The postponement of the decision, which had been expected shortly before the G8, was widely seen as a diplomatic nicety on Russia's part, rather than any sign of a last-minute change of heart. Speaking to a group of foreign journalists last weekend, President Putin had dropped a heavy hint that the decision was already taken. Asked about the prospects of BP - specifically, BP's 50 per cent owned Russian venture, TNK-BP - keeping the licence, he expressed frustration with all the delays in developing the field.
Kovykta, he said, had reserves of 3 trillion cubic metres, equal to almost all the natural gas reserves of Canada. It was of tremendous importance to Russia. "But if the members of the consortium are doing nothing to meet licence obligations, how much longer do we have to tolerate this?" He acknowledged that there were many reasons for the delays. But, he said, "they knew about it when they bid for the licence; they knew about these problems and possible restrictions, and they nevertheless bought the licence".
BP, for its part, has been cautious in the extreme about making any public comment on the situation. And why should it? One interpretation of the pre-G8 postponement might be that representations are still being made, or that the Russian authorities are in disagreement. It makes no sense for the company to write off Kovykta until it absolutely has to - not least because the actual financial implications for TNK-BP, at least at this stage, are negligible.

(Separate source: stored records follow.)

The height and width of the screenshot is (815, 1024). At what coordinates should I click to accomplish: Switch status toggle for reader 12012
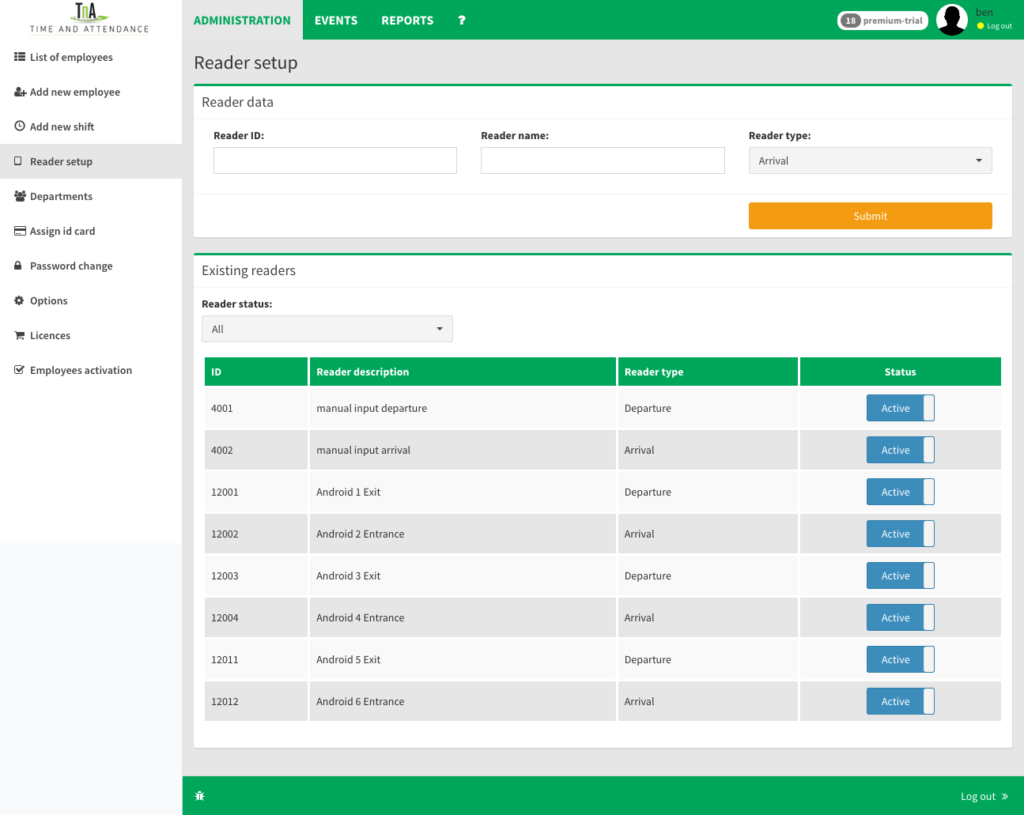(900, 702)
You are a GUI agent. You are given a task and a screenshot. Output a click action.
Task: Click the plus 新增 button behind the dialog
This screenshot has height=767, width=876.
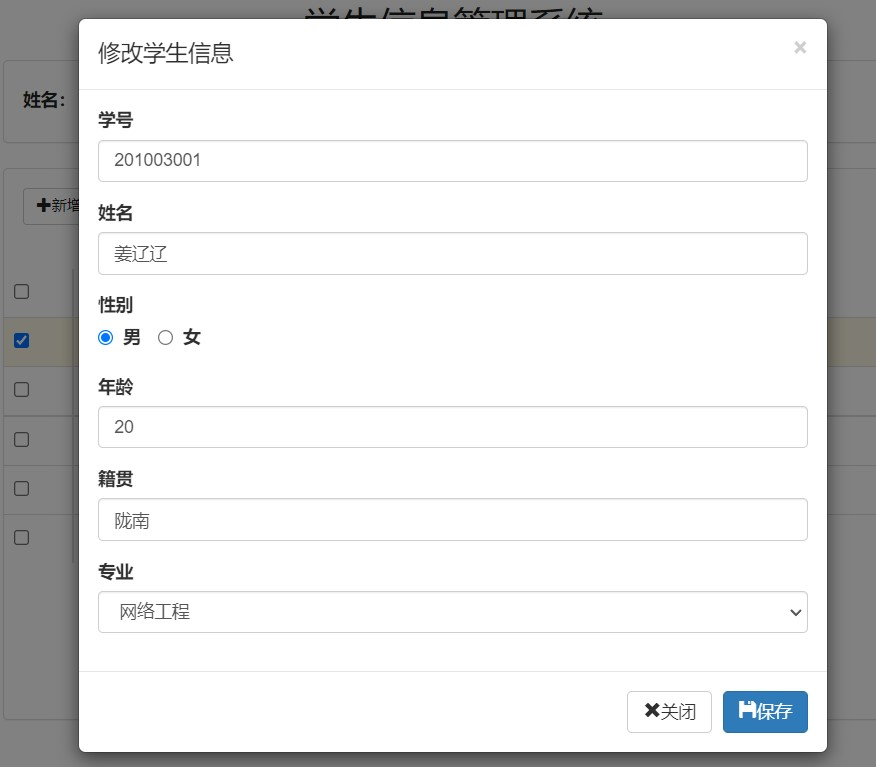click(x=52, y=206)
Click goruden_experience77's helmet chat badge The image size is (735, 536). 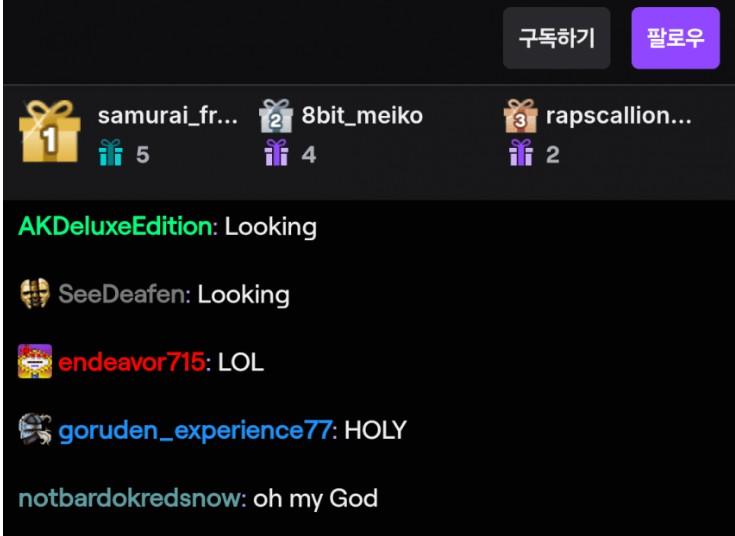(x=35, y=429)
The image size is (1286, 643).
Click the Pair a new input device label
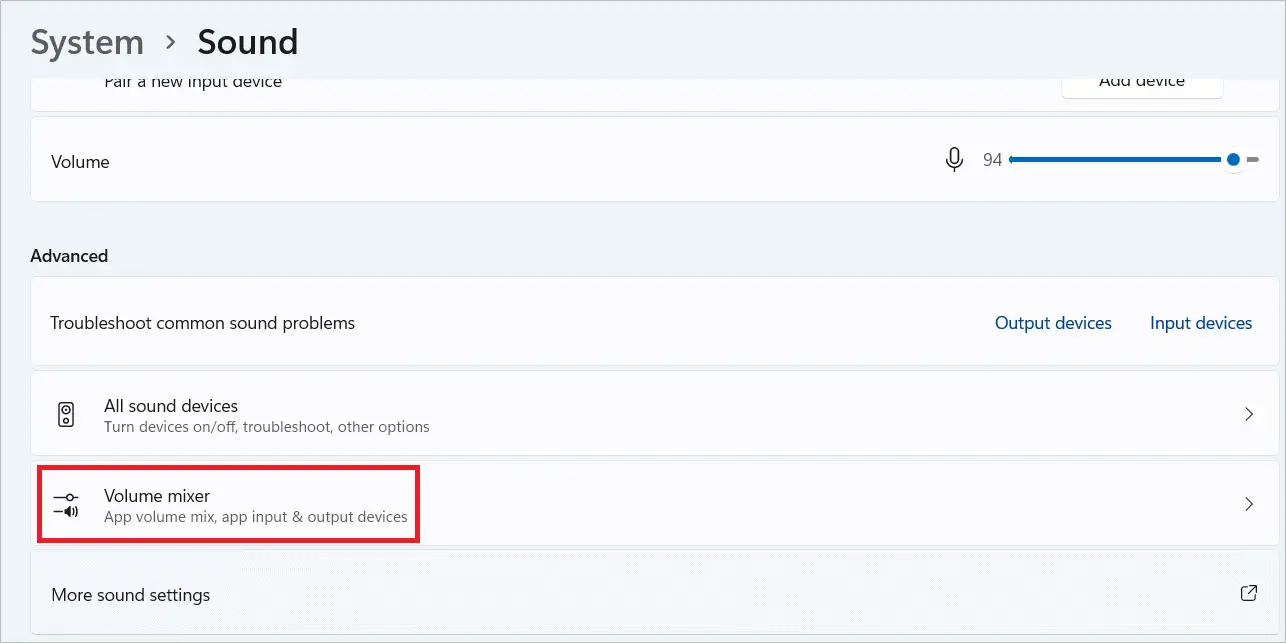click(x=193, y=83)
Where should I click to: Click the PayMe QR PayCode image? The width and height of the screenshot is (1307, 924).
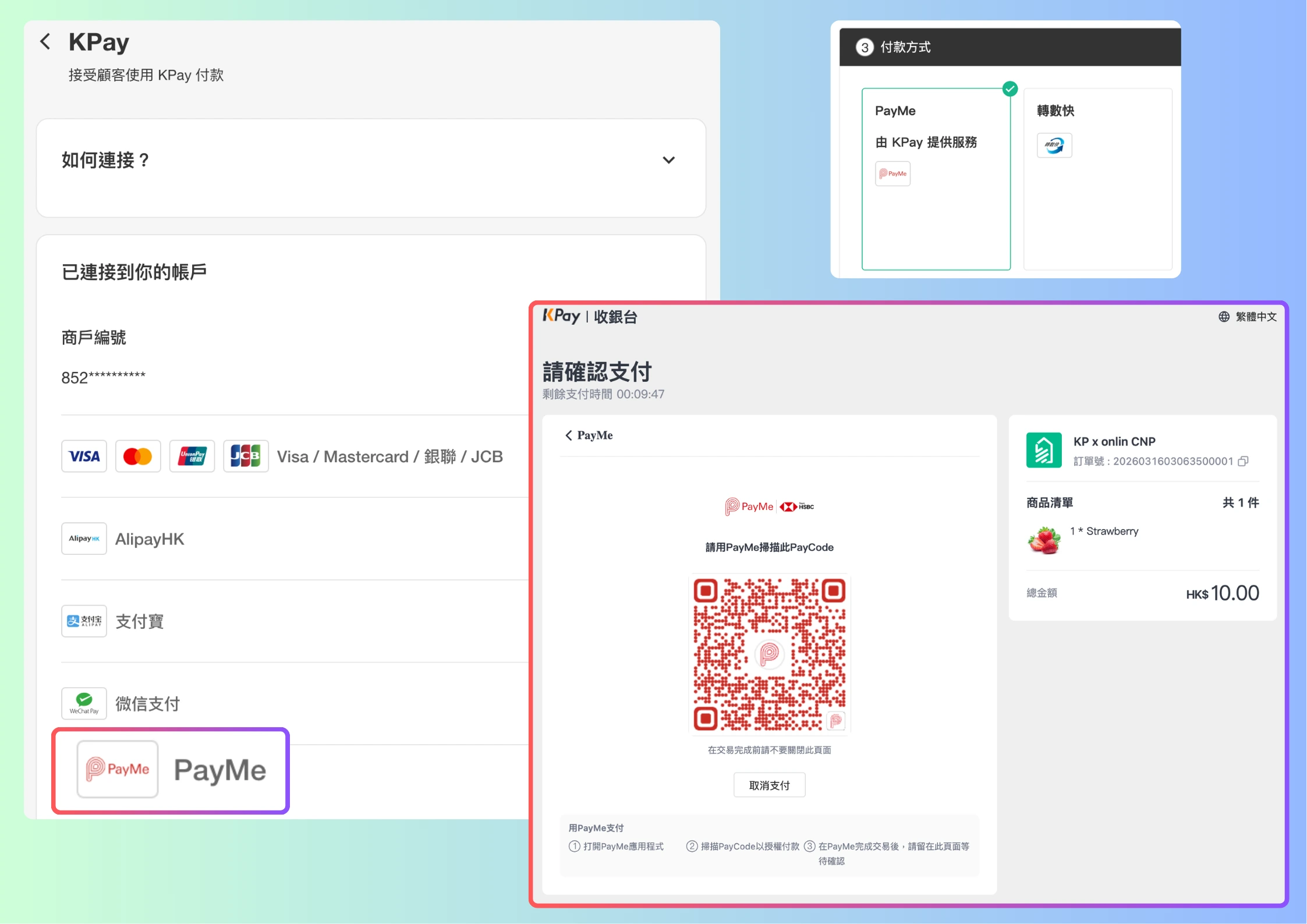point(769,654)
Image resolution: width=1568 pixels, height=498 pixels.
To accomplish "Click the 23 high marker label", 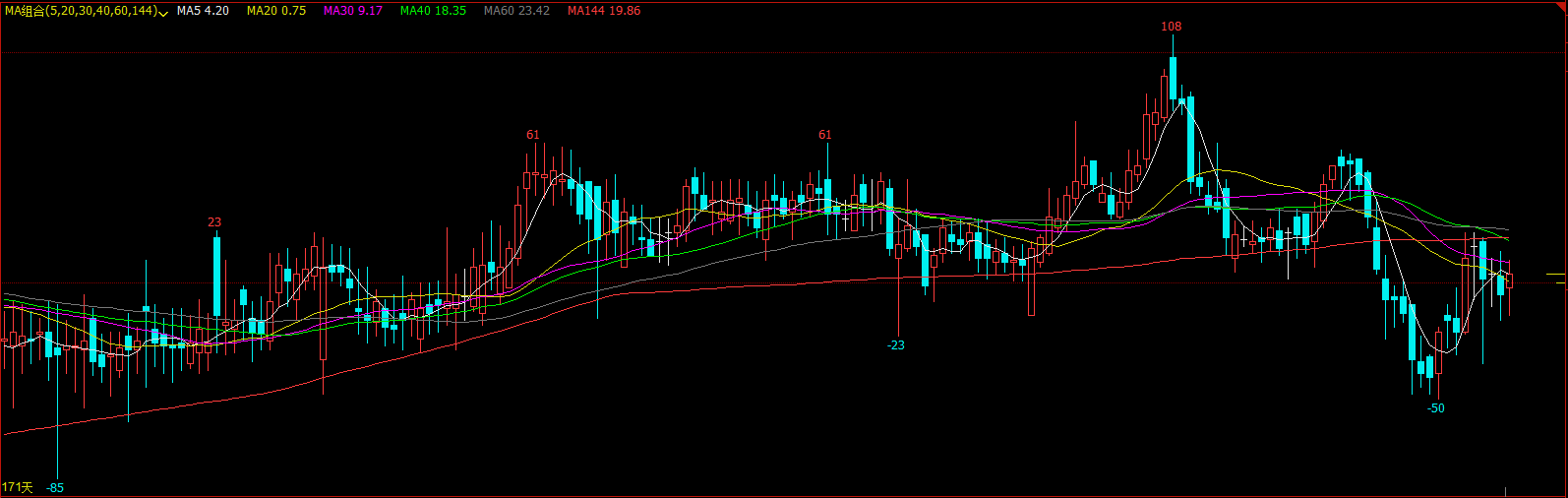I will [x=214, y=222].
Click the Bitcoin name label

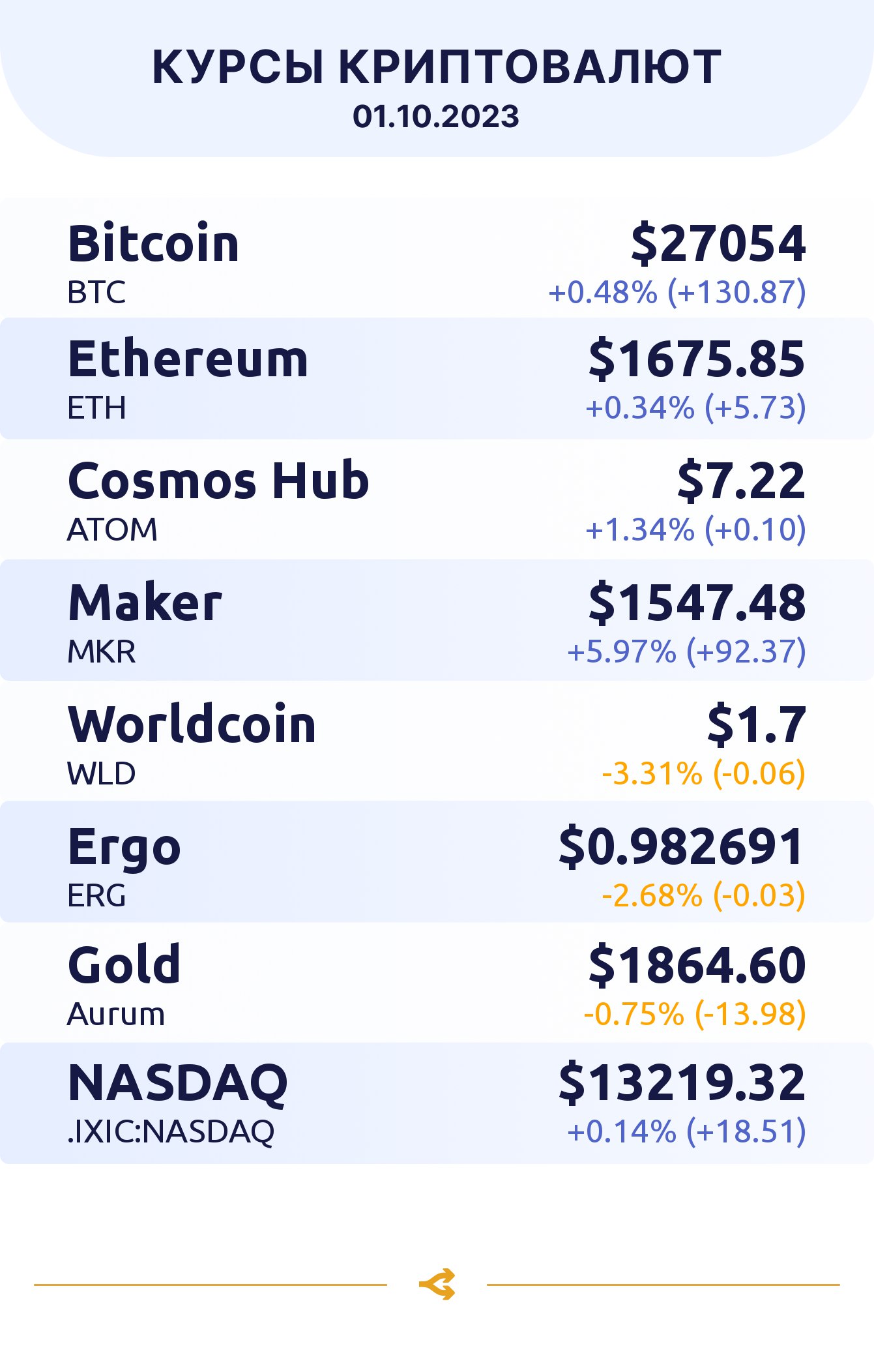tap(153, 244)
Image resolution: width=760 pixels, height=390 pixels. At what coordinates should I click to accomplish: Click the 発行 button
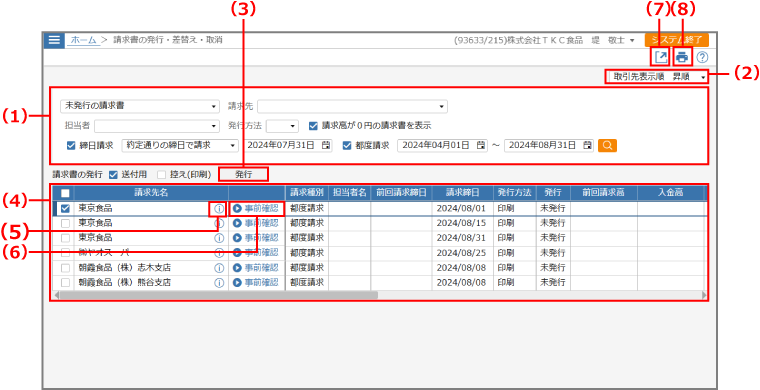pos(243,174)
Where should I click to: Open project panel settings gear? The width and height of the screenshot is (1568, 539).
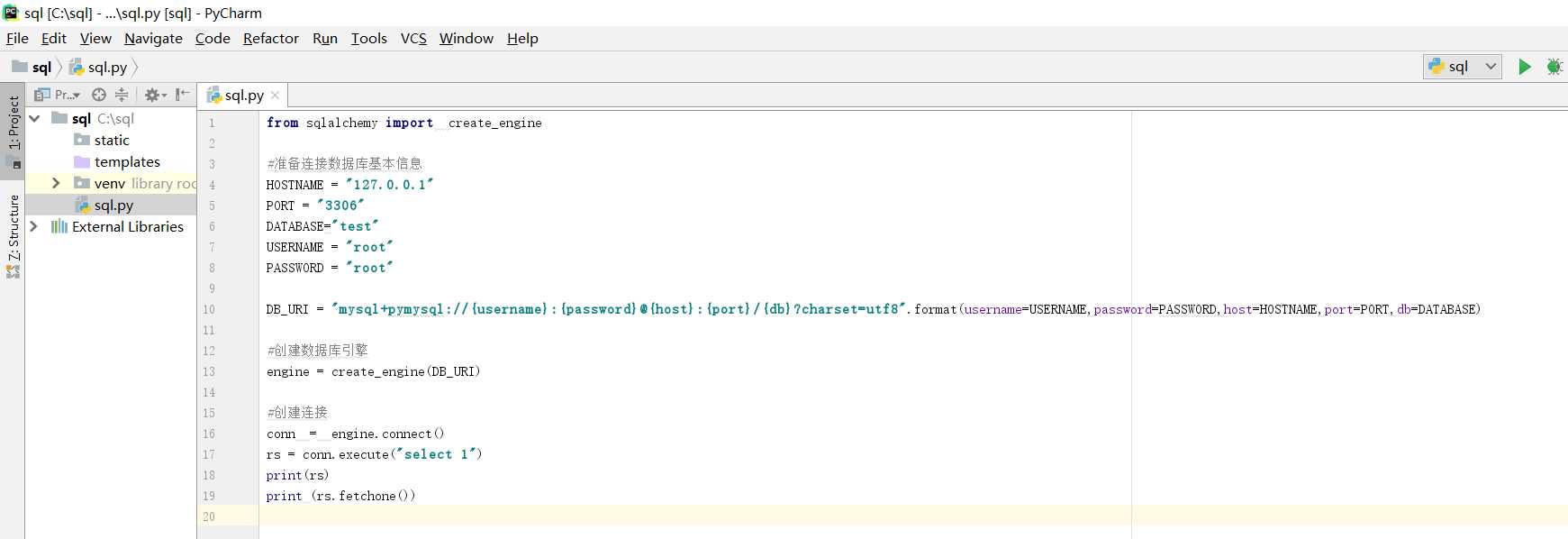[153, 95]
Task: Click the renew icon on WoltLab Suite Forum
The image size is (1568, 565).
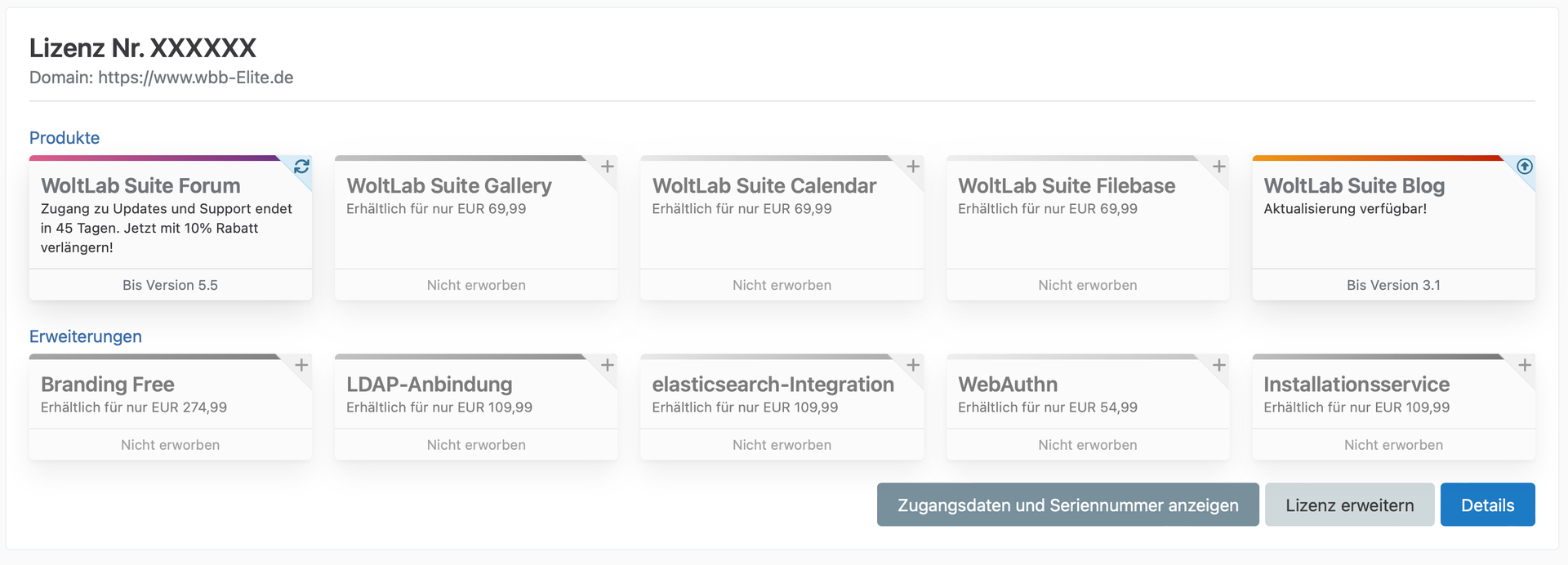Action: [x=301, y=167]
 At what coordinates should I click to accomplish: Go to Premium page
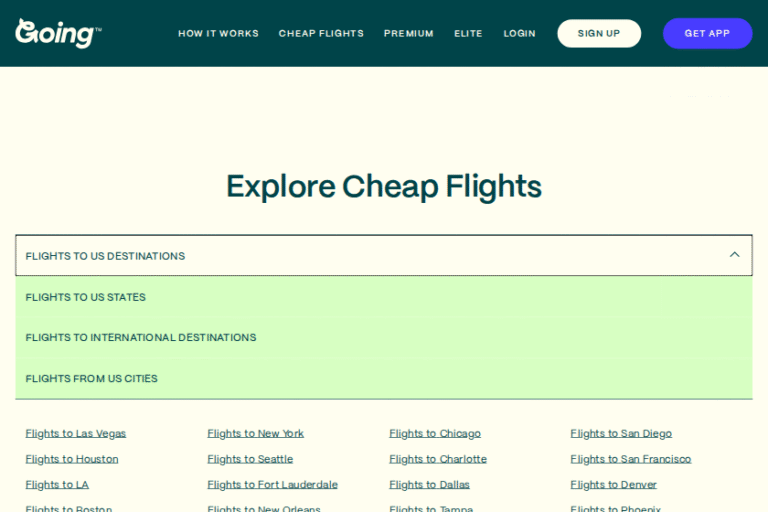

Although the value of the field, once exploited, could run to $20bn or more, the licence is worth almost nothing to the company under the terms and conditions that currently apply. Nor, strictly speaking, would the loss of the licence be a huge financial liability for BP. The company neither negotiated the deal nor paid for it; the licence came with TNK, having been negotiated long before BP came on the scene as part of the Nineties carveup of Russia's natural resources. None of this means, however, that the decision - when it comes - will have no significance. The reason it has been so keenly anticipated is that it is seen as a crucial indicator of Russia's intentions towards foreign investment in general, and foreign investment in the country's energy sector in particular. If, as expected, the licence is revoked, this will be seen as a negative answer to a host of questions that are, just about, still open.
Is Russia really interested in foreign investment in its oil and gas sector? Is it ready to deal with foreign investors on terms that are consistent and regulated by a recognised system of law? And how far is foreign access to Russia's energy reserves dictated by politics rather than economics? And if the answers to all these questions are also negative, will it then be time for the international oil and gas companies to conclude that they are unwelcome, cut their losses and seek opportunities elsewhere?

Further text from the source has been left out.